L’utilisation des données documentaires est utile à la recherche (Quivy et Campenhoudt, 1995). Nous avons trié et analysé les informations trouvées dans les procès-verbaux des réunions patronales-syndicales, dans les comptes rendus des réunions des équipes de travail, dans les conventions collectives et les lettres d’entente en relation avec le travail en équipe. Le but ultime de cet exercice était de recueillir le maximum d’informations générales pour illustrer l’historique, les modalités de la coopération patronale-syndicale et le fonctionnement des équipes de travail. Nous mettrons en évidence l’évolution de ce processus, car notre variable indépendante a rapport à l’implantation et à l’évolution de la coopération patronale-syndicale. Nous avions souhaité analyser quelques documents de source patronale sur les informations économiques et financières, sur les procédés de production et sur les nouvelles technologies, mais ces données n’étaient pas disponibles.

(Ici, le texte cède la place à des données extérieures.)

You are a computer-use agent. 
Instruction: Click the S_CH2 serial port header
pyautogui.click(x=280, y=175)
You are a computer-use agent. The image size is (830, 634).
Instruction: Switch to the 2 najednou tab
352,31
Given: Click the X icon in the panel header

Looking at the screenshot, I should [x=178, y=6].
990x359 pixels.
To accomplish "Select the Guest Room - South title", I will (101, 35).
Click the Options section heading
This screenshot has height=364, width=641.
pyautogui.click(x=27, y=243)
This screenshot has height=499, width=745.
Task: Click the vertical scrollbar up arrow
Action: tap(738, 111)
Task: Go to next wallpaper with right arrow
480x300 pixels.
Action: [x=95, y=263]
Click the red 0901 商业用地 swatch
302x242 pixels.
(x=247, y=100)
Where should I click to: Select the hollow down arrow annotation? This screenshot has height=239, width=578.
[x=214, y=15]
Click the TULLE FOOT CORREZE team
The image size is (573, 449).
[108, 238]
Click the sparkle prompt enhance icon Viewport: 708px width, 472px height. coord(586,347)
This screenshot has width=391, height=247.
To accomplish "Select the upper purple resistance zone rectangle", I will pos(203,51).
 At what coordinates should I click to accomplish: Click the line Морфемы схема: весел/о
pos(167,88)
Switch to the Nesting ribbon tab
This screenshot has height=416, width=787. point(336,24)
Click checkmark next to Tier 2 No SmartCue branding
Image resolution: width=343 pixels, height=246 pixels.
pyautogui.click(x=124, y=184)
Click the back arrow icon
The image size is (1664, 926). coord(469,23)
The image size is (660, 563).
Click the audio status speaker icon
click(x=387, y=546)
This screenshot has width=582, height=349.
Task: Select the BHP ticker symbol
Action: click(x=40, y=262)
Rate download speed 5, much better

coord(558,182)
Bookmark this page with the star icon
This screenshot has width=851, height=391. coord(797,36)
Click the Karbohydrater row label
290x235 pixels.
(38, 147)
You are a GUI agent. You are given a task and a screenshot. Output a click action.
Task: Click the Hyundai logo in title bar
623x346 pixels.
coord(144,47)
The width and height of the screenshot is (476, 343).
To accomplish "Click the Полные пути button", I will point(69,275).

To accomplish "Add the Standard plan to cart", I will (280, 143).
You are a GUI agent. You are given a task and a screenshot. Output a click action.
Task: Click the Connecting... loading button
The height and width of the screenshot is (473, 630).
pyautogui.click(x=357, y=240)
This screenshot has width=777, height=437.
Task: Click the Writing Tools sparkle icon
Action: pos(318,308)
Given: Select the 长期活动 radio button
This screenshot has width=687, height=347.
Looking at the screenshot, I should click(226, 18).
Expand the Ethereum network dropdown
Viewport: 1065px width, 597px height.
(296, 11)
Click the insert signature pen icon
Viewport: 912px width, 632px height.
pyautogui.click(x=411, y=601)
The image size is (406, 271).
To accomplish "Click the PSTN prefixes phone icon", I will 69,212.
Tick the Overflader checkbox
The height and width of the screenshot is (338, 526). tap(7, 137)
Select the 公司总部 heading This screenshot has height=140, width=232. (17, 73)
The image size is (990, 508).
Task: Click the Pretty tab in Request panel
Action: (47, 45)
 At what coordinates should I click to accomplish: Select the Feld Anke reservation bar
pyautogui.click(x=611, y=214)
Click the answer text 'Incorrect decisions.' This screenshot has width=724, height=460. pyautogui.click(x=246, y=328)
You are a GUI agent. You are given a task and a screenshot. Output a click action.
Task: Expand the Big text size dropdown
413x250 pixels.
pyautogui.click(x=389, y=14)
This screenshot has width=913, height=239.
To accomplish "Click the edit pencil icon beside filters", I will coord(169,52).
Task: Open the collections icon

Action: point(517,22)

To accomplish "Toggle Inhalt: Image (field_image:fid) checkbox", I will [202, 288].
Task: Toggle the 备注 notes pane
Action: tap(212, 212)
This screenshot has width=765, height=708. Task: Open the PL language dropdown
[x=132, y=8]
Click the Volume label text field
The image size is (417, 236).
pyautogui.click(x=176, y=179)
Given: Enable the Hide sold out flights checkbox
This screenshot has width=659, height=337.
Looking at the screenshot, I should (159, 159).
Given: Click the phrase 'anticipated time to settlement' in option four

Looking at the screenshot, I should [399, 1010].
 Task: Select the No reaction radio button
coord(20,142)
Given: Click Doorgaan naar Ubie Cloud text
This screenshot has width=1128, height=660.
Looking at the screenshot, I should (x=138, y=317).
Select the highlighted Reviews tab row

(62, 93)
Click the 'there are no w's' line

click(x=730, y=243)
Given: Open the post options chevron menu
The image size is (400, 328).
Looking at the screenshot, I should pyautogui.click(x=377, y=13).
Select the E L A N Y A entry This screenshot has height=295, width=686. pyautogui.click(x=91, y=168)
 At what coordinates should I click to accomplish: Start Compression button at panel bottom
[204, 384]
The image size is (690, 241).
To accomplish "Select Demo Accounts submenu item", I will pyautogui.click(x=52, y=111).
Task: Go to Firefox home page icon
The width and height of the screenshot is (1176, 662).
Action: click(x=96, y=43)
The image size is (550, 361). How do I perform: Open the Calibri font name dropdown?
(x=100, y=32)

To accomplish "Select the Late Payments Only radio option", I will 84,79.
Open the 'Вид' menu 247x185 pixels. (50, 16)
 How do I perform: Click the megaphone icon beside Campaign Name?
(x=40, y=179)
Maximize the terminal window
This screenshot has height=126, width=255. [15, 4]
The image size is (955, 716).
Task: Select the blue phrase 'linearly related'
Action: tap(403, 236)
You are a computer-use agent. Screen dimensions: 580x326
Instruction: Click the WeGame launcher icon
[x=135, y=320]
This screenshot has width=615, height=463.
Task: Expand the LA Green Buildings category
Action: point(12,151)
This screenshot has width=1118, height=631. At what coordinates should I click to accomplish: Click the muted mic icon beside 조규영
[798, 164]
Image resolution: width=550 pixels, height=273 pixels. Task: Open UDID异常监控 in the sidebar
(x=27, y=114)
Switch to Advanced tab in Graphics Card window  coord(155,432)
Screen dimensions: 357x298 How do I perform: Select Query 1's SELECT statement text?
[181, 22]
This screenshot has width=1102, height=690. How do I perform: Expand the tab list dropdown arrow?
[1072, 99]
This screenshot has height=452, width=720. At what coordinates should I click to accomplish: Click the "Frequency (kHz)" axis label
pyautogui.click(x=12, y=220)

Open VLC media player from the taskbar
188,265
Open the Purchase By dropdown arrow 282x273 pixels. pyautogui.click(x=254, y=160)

2.3.4 Questionnaire administré aux membres des équipes de travail

Nous avons construit notre questionnaire en nous basant principalement sur les travaux de Bailey et Adiga (1997) qui s’intéressent au degré d’autonomie des équipes de travail. Nous avons légèrement adapté cet outil pour utiliser l’échelle de Likert tel que proposé par Daneau (2000), afin de capter les nuances dans la perception du degré d’autonomie. Nous pouvons considérer que ce questionnaire est valide et fiable, car il a déjà été prétesté lors des recherches de Daneau (2000) et de Riffaud (2004). Certains items y ont été ajoutés, par exemple, la prévention de la santé et sécurité qui, à notre avis, pourrait être une responsabilité transférée aux équipes. Le contenu de ce questionnaire est directement lié aux indicateurs de notre variable dépendante touchant le fonctionnement et l’autonomie collective des équipes de travail. Le contexte et les modalités d’administration de ce questionnaire sont présentés au chapitre 3.